WeHo apartments on La Brea will cater to networked tenants
Two luxury apartment buildings under construction in West Hollywood are aimed at mobile, creative tenants who make a living on the go, often tapping on their laptops in coffee bars and other hangouts.
The goal of developers Essex Property Trust and the Monarch Group is to rethink apartments for people who don’t work 9 to 5 in a traditional office — a generally younger demographic found in abundance in West Hollywood.
Named the Huxley and the Dylan, they are being built on two busy intersections on La Brea Avenue at a cost of more than $150 million. They replace a fast-food eatery and a grocery store, adding to growing density on the city’s east end.
In an appeal to the socially networked, the apartment complexes are designed to encourage interaction among residents and support activity “programming” such as classes in bartending and flower arranging.

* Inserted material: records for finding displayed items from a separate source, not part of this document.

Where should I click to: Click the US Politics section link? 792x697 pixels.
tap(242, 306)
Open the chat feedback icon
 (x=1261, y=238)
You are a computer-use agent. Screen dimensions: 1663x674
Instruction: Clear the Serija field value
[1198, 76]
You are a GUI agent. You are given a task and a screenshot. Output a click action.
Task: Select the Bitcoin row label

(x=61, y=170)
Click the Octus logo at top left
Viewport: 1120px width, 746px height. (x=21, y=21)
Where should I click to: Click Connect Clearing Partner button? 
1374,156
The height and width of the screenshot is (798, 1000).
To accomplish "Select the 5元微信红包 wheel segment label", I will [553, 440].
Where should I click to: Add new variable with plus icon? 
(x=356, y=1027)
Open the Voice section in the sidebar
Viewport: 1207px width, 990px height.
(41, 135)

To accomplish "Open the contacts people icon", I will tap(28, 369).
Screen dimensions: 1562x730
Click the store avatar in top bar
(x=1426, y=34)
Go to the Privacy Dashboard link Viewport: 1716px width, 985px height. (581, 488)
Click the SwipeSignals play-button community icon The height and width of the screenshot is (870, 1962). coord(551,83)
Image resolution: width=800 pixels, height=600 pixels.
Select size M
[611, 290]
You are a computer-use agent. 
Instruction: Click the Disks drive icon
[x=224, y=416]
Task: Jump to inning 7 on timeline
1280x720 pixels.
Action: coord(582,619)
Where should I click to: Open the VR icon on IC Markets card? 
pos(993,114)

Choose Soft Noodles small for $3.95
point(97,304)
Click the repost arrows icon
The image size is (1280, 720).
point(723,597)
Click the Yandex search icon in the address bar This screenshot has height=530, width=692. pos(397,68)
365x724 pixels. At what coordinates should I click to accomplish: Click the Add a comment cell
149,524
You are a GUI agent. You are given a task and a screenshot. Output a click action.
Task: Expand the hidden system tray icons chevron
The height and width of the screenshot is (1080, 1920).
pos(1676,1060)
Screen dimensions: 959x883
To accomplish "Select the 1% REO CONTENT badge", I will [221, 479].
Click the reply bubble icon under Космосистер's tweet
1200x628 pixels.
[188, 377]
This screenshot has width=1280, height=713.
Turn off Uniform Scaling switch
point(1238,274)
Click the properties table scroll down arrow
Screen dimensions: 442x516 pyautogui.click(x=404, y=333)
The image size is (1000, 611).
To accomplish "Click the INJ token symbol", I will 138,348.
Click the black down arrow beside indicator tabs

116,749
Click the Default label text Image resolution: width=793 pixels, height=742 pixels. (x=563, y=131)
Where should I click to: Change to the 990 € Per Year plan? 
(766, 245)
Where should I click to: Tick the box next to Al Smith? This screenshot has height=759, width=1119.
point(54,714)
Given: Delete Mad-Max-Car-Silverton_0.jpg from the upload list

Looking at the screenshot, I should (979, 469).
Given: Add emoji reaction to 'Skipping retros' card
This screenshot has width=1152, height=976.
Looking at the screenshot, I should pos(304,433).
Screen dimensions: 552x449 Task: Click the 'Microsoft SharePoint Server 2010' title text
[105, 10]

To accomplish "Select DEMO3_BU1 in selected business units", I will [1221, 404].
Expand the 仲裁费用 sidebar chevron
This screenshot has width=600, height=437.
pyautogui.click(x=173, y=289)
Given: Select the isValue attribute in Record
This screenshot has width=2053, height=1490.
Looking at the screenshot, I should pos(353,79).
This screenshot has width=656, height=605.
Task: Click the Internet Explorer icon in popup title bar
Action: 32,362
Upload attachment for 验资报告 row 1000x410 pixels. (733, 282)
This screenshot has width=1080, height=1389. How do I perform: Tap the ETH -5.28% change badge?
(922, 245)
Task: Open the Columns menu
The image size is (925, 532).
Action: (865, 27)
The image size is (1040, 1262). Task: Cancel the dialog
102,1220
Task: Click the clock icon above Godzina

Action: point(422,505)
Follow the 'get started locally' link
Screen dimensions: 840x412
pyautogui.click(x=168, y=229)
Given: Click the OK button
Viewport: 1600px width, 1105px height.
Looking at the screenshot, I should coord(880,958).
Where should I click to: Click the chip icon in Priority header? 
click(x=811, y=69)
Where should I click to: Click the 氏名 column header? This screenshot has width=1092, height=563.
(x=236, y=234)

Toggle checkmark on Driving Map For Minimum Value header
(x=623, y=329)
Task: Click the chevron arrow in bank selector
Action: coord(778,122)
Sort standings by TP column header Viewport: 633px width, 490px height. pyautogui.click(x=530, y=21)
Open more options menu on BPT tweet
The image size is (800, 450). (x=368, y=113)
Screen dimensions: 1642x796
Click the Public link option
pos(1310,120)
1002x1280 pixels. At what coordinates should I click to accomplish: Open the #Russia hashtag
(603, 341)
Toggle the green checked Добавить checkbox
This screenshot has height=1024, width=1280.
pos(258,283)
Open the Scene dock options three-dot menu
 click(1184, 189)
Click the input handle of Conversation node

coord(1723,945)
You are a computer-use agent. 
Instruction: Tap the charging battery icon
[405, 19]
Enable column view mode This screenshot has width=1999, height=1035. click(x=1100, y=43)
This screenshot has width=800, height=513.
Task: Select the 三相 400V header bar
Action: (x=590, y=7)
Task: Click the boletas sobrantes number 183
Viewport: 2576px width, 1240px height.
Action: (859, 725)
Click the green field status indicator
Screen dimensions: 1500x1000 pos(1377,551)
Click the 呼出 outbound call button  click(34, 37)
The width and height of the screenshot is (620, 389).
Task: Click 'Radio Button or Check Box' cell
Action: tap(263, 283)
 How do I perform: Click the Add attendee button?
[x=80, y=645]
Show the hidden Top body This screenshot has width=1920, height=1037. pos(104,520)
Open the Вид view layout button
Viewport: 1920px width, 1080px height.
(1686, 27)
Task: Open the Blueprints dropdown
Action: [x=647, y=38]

“It’s about providing a sense of community and the belief that if you do that correctly, the people it appeals to will find you,” said Mike Leipart of Beverly Hills real estate marketing firm the Agency. “Hotels have been doing this for years.
“You can walk into any Starbucks and you see a lot of people working. It’s still a relatively new trend in how we behave. This is going to be a reflection of that.”
Residents may multitask in courtyards, rooftop pool decks or clubhouses at the Huxley and the Dylan. The six-story complexes designed by Newman Garrison + Partners will house shops and restaurants at ground level when they are completed next spring.
The Huxley is rising at the southeast corner of Fountain Avenue and La Brea, where a Jons grocery store used to be. The Dylan site, at the northwest corner of Santa Monica Boulevard and La Brea, last held a Carl’s Jr. and is across the street from the West Hollywood Gateway shopping center, built in 2004.
The new apartments are named after writers Aldous Huxley and Dylan Thomas, Leipart said, though some people mistakenly think the Dylan is named for musician Bob Dylan and he is loath to correct them.
Dylan, he said, “is just a fun name.”